We are still on 'red alert
The northern Philippines, already crippled by deadly flooding that displaced hundreds of thousands of people, was threatened Tuesday by another storm.
Kai-Tak (locally called Helen), which intensified into a tropical storm, was advancing toward northern Luzon, the country's main island where the capital Manila is located, prompting forecasters to issue a public storm warning for several areas in the region.
Although the storm was unlikely to make landfall on Luzon, forecasters said it could mean more southwest monsoon, unleashing torrential rains over wide areas in Luzon and Visayas islands.
Any more rains would seriously hurt Manila, much of which had remained under water through last week and is only now seeing some respite.
One forecaster said by Wednesday night, Helen was likely to bring significant rains over most of Luzon before moving toward southern Taiwan, the Philippine Star reported.
That raised the threat of more flash floods, landslides and other disasters in a region where relief and medical authorities already are fighting to control any outbreak of diseases, and are challenged to provide clean water and food to those in hundreds of evacuation centers.
The death toll from two week of torrential rains had risen to 95 Tuesday, GMA News reported, quoting the National Disaster Risk Reduction and Management Council. They included 69 drowning deaths and another 12 in landslides. At least four people remained missing.

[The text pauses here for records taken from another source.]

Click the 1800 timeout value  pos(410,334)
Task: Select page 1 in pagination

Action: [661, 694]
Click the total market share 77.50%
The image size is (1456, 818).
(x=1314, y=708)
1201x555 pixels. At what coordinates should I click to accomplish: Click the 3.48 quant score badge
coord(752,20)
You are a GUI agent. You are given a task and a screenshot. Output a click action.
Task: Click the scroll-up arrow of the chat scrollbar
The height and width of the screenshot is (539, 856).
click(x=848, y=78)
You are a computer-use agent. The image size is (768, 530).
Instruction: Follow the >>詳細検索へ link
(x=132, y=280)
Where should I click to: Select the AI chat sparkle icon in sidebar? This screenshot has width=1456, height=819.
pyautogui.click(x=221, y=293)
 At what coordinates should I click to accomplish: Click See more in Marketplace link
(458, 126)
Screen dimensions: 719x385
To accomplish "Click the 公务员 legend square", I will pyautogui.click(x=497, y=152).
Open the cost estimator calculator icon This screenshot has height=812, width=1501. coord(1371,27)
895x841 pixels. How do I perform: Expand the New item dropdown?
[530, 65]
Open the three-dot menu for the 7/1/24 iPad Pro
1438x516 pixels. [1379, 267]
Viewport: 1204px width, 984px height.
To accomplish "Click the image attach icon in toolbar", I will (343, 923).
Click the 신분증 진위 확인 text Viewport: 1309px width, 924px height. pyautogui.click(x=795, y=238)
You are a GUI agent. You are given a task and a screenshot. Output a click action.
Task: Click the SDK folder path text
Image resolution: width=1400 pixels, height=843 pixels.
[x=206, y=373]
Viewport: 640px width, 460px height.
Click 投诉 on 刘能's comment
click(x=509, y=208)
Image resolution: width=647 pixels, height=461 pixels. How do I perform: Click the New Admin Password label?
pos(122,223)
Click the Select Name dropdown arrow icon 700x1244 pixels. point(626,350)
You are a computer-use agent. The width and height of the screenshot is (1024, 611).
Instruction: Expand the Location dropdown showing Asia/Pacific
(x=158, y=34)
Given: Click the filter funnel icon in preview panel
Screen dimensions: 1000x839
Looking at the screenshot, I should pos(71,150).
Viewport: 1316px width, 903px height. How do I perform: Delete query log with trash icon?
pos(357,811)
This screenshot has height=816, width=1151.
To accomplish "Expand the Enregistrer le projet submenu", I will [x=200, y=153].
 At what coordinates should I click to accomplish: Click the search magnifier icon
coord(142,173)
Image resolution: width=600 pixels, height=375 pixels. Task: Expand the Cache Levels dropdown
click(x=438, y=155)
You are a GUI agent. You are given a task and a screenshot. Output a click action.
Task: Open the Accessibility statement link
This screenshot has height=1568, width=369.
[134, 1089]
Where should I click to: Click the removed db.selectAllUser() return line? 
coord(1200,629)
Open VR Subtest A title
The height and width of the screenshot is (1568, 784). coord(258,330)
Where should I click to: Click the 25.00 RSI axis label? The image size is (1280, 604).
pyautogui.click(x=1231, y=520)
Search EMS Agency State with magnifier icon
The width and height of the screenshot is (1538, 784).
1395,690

The council said the rains had affected about 3.45 million people. About 342,000 people were still staying in 810 evacuation centers, while others were returning to their homes as the waters subsided.
Council head Benito Ramos said the military, police and coast guard personnel were again on standby for rescue mode operations, the Voice of America reported.
"We are still on 'red alert.' We haven't downgraded our alert ... 100 percent of our government forces, on a 24-hour basis," Ramos said.
As of Monday, at least 41 cities and towns in Ilocos, Central and Southern Luzon, Region 11 and Metro Manila had been placed under a state of calamity, GMA reported.
While there was some relief in Metro Manila, many areas in nearby provinces remained inundated from overflowing dams, authorities said.
But the receding waters also had left behind clogged pipelines and trash everywhere, making sanitation a key problem, Philippine Red Cross officials said.
Health officials were distributing water purification tablets and conducting mass immunizations program to protect people against water-borne diseases.